- _The problem_
List the lines as a numbered list, from the line containing "Open the Search (Поиск) toolbar button" through the last line, both included. Skip blank lines and leave out the pictures.

◆ ◆ ◆ ◆ ◆ ◆ ◆

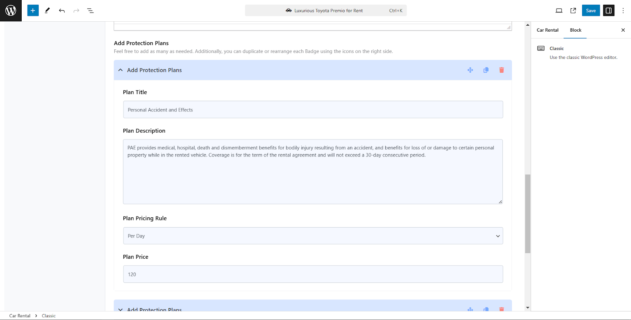Viewport: 631px width, 320px height.
Task: Switch to the Block tab
Action: (x=575, y=30)
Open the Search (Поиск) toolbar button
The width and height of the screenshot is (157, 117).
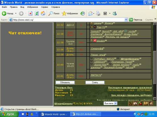(x=54, y=13)
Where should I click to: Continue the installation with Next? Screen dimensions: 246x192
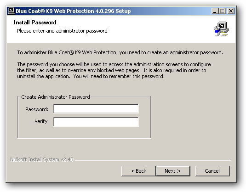(x=173, y=171)
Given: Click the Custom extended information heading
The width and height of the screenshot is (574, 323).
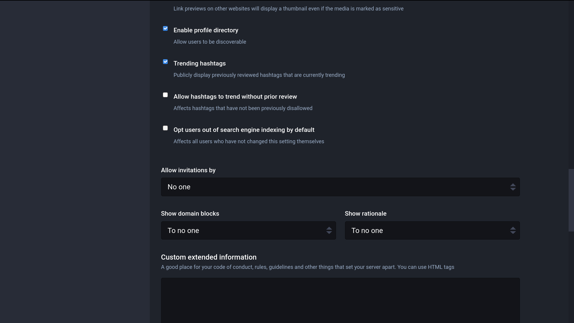Looking at the screenshot, I should coord(209,257).
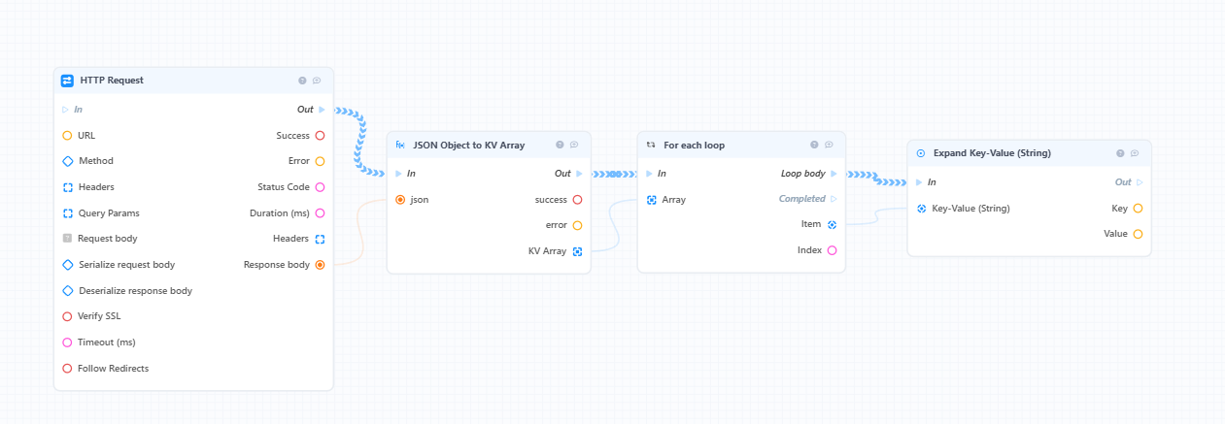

◆ ◆ ◆ ◆ ◆ ◆ ◆

- _Correct answer_
1. Open the Search (Поиск) toolbar button
2. The width and height of the screenshot is (157, 117).
3. (x=54, y=13)
4. Where should I click to: Continue the installation with Next? Screen dimensions: 246x192
5. (x=173, y=171)
6. Given: Click the Custom extended information heading
7. The width and height of the screenshot is (574, 323).
8. Looking at the screenshot, I should coord(209,257).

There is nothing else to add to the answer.